Tamara suspiró hondo. ¡Eran dos críos! ¿Para qué querían un tercero? No tenían idea de lo que era caer rendido de cansancio bajo la ducha. Pero no sugirió alternativas. Ya la culparían a ella. Si había pasado, que asumieran.
“De todos modos, no depende de mí”, pensó. Pero se equivocó. El volante terminó en sus manos.
¿Cómo? Poco a poco. Primero fue una costumbre entrañable. Mateo empezó a ir a comer a casa de su madre. Decía que la extrañaba, que ahora valoraba su cuidado. Luego se sinceró.
—Es que a Carla todo le da náuseas. La carne, el pescado, hasta los huevos. Solo come ensaladas. Y yo no soy un monstruo, quiero comer algo decente —confesó.
Y empezó a ir también a cenar.
Tamara no protestó. Creía que así ayudaba a ambos. Menos cocina para Carla. Y un hombre bien alimentado es un hombre feliz.
Pero Mateo fue más lejos.
—Esta mañana me volvió loco —se quejó—. Se rompió una uña antes de ir al cumpleaños de su amiga. No paraba de preguntar si era vergonzoso. ¿Y yo qué sé? A mí me da igual, ni lo hubiera notado.
Tamara escuchó, suspiró y asintió. Él hablaba de su estrés laboral, de cómo Carla lo despertaba de madrugada para hablar y no dejaba dormir. De cómo recorrió media ciudad buscando fruta del dragón porque a ella le apetecía algo exótico.
Con el tiempo, Tamara se enfadó. No con Carla. Con su hijo. Ella recordaba bien el embarazo y lo crucial del apoyo masculino. Pero Mateo se distanciaba cada vez más. Pasaba las noches con su madre: viendo series, jugando a videojuegos o simplemente “descansando en silencio”.
—Ayer fue el colmo… Carla montó un drama porque compré el yogur equivocado. Odia el melocotón, quería fresa. Dijo que no la escucho —se lamentó Mateo.
—¿Y seguro que la escuchas? —Tamara alzó una ceja.
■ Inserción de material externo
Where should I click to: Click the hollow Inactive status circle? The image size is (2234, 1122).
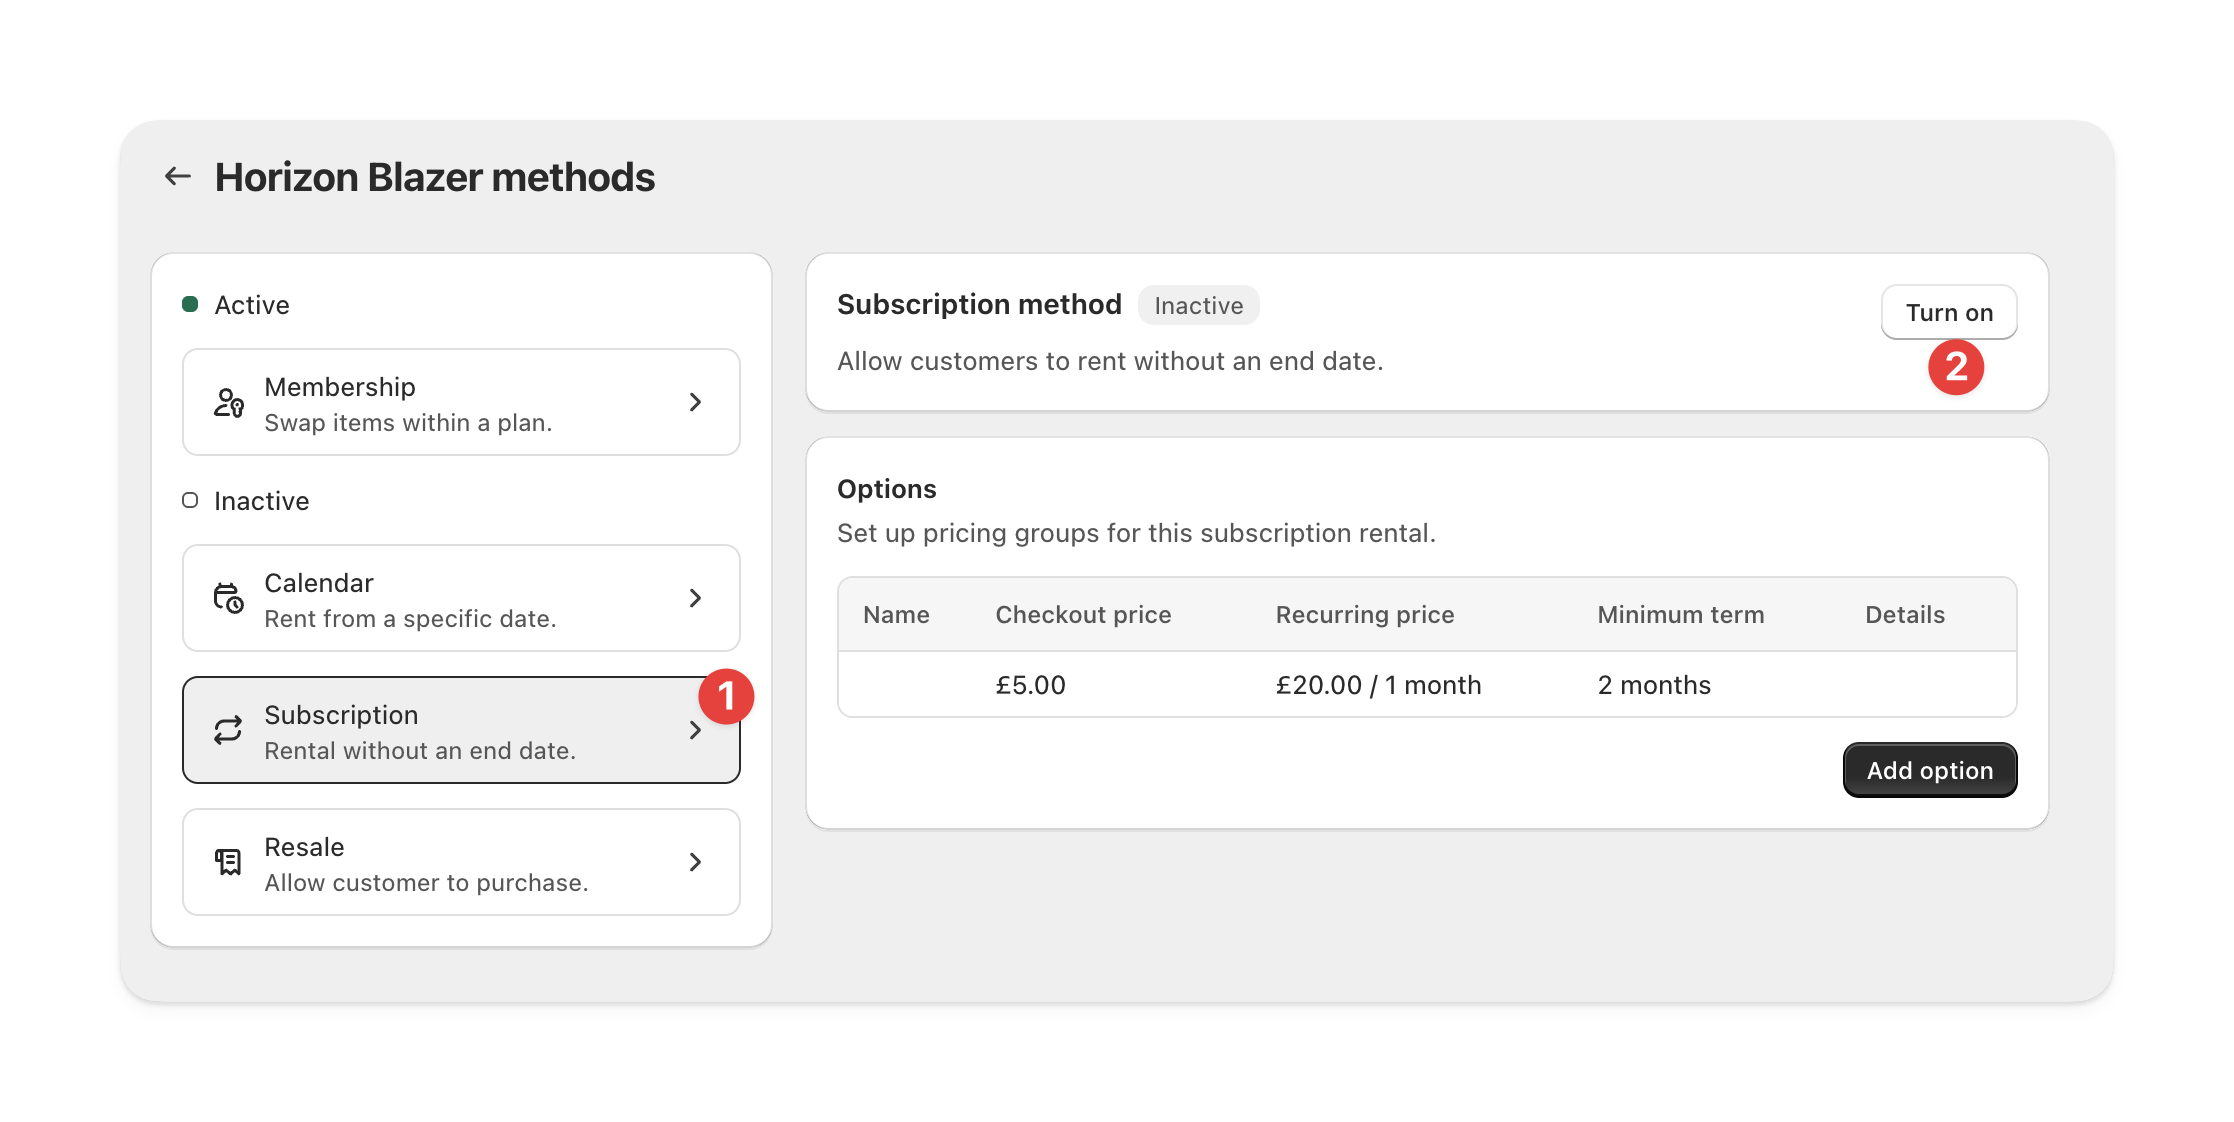[x=190, y=500]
Él se encogió de hombros. Una semana después, llegó con una maleta.
—Ella se fue con su madre. Necesitamos un respiro, o esto acabará en divorcio.
Tamara lo miró con desaprobación. Esa noticia no le gustó nada.
—Te divorciarás si sigues huyendo. Da media vuelta y vuelve con ella. Lo está pasando mal. Necesita apoyo, aunque te regañe. ¿Eres su marido o qué? ¡Tu lugar está a su lado!
Y entonces empezó el drama. Mateo se quejó de los miedos de Carla, de acompañarla a tantas ecografías, de tener que calmarla. Hasta soltó que él mismo pensaba en divorciarse…
Tamara captó al instante su intención. Quería que ella lo consintiera, que lo acogiera. Pero no. Jamás apoyaría su irresponsabilidad.
—¿Qué esperabas? ¿Que todo sería color de rosa? ¡Lleva a una personita dentro! No es fácil. Cuando estaba embarazada de ti, yo también quería tirarme por la ventana. Lloré hasta por un anuncio de champú.